■ Exercise description
Which lines of the listing hold the string "height"? Copy those lines.

■ Data supplied

Segment Open

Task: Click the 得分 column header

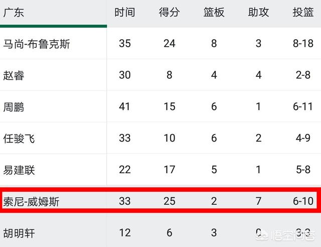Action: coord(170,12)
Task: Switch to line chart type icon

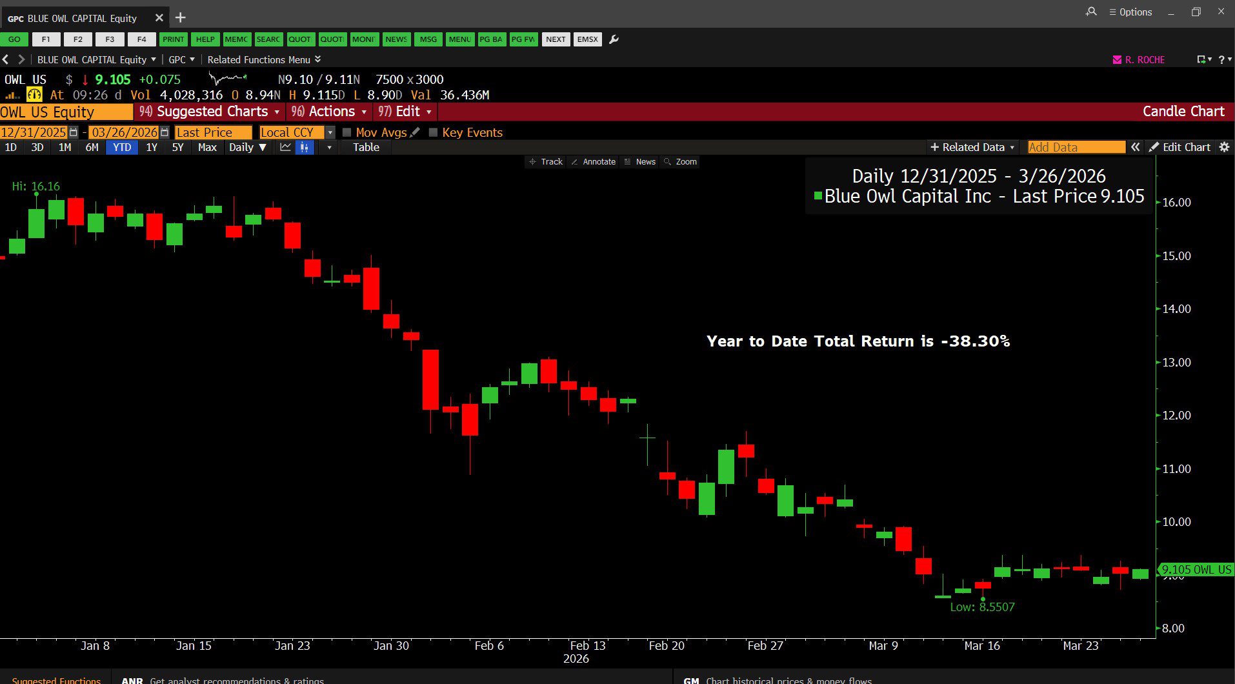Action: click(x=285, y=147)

Segment Closed
Segment Open

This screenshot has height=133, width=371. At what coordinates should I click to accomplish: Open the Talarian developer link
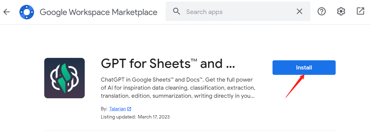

Segment Closed
Segment Open

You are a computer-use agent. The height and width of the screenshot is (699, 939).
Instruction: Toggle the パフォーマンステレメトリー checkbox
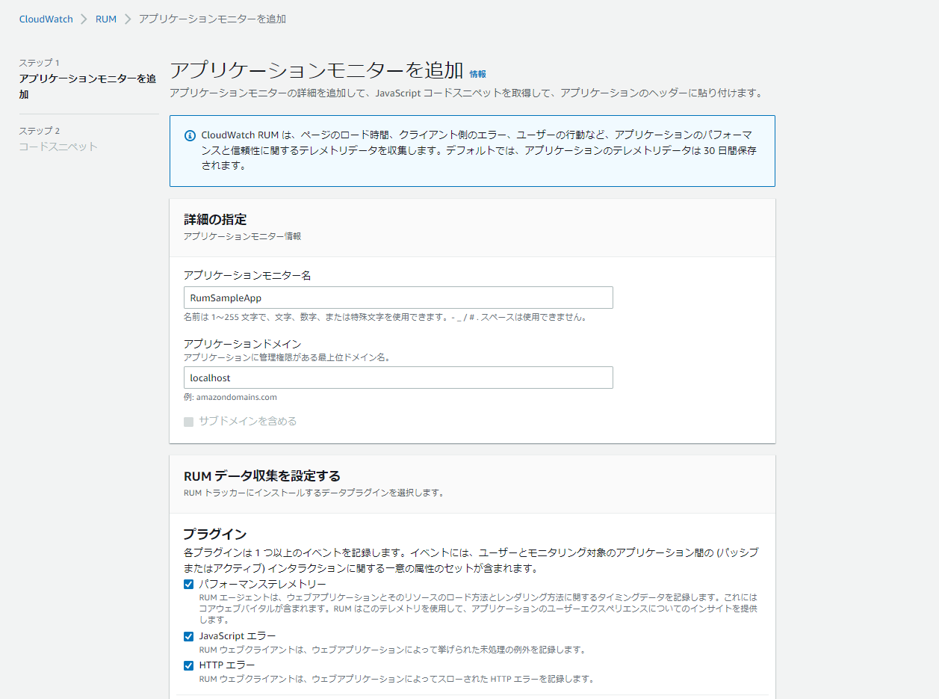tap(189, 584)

Segment Closed

■ Result for this exercise
This screenshot has height=133, width=371. At what coordinates should I click to accomplish: Open the Talarian developer link
You are a computer-use agent. The height and width of the screenshot is (699, 939).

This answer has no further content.